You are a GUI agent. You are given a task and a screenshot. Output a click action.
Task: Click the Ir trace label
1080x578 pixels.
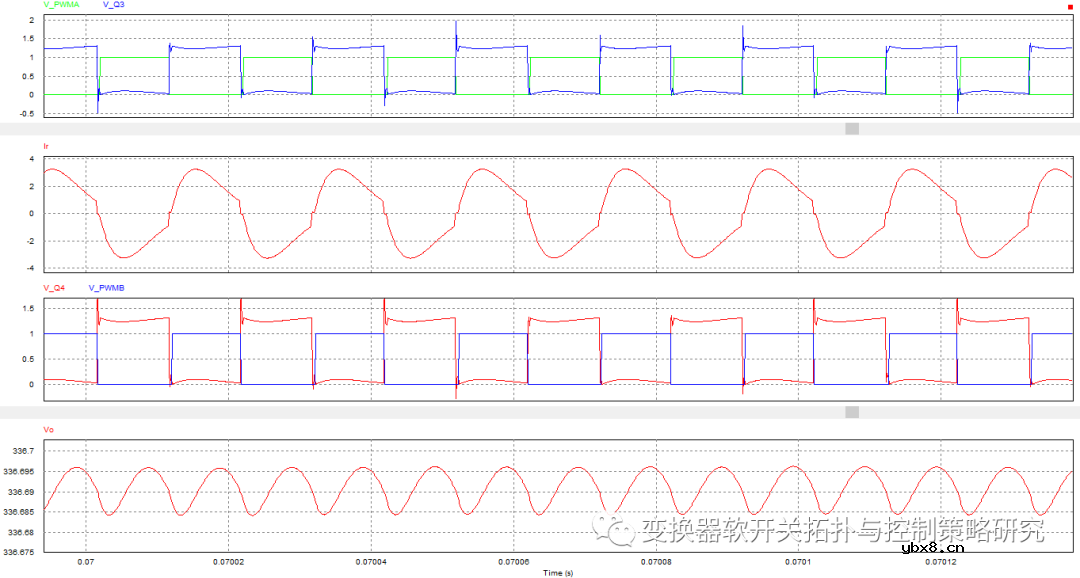coord(46,146)
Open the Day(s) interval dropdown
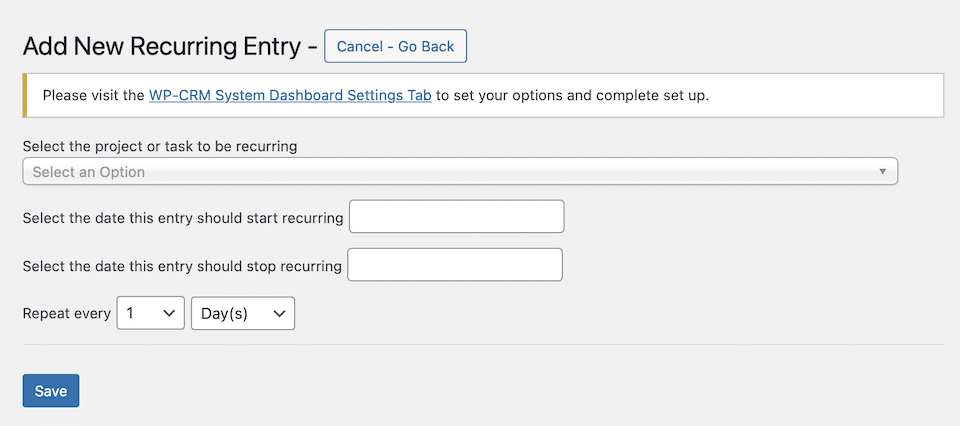960x426 pixels. 243,313
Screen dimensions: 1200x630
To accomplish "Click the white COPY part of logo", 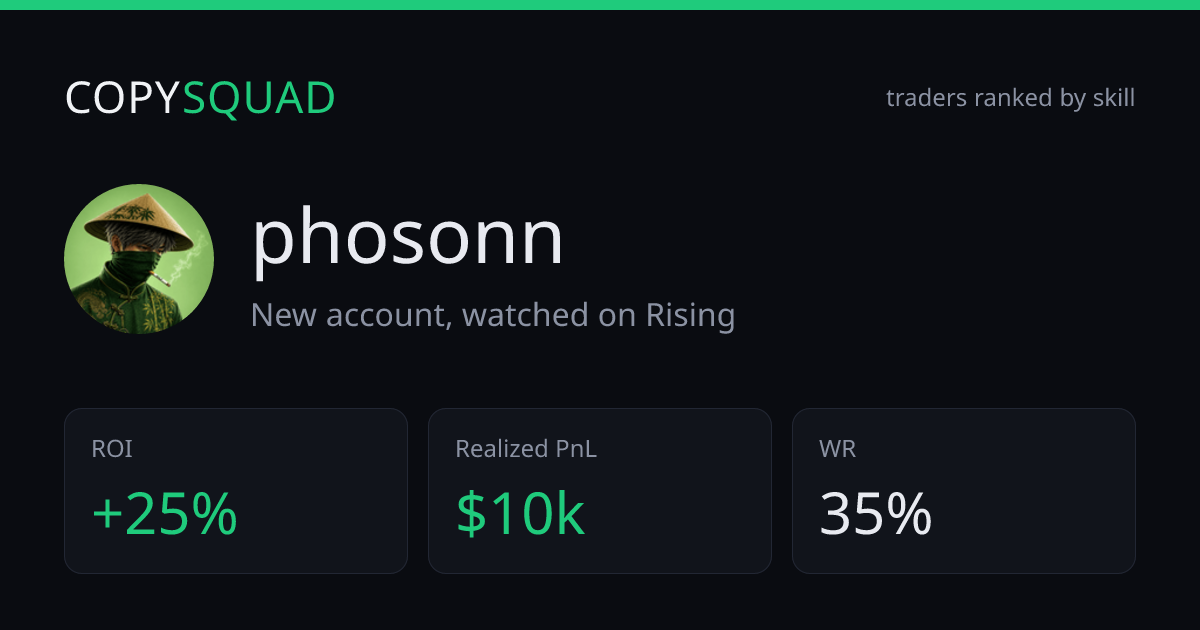I will [x=123, y=99].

^^^^

▶ **TASK GOAL**
Word for word, restate the lines from the first line of the material through the line containing "Screen dimensions: 1200x630", with the pictures left out.

▶ **OUTPUT FOR THIS TASK**
You are a GUI agent. You are given a task and a screenshot. Output a click action.
Task: Click the Ir trace label
1080x578 pixels.
coord(46,146)
Open the Day(s) interval dropdown
960x426 pixels. 243,313
Screen dimensions: 1200x630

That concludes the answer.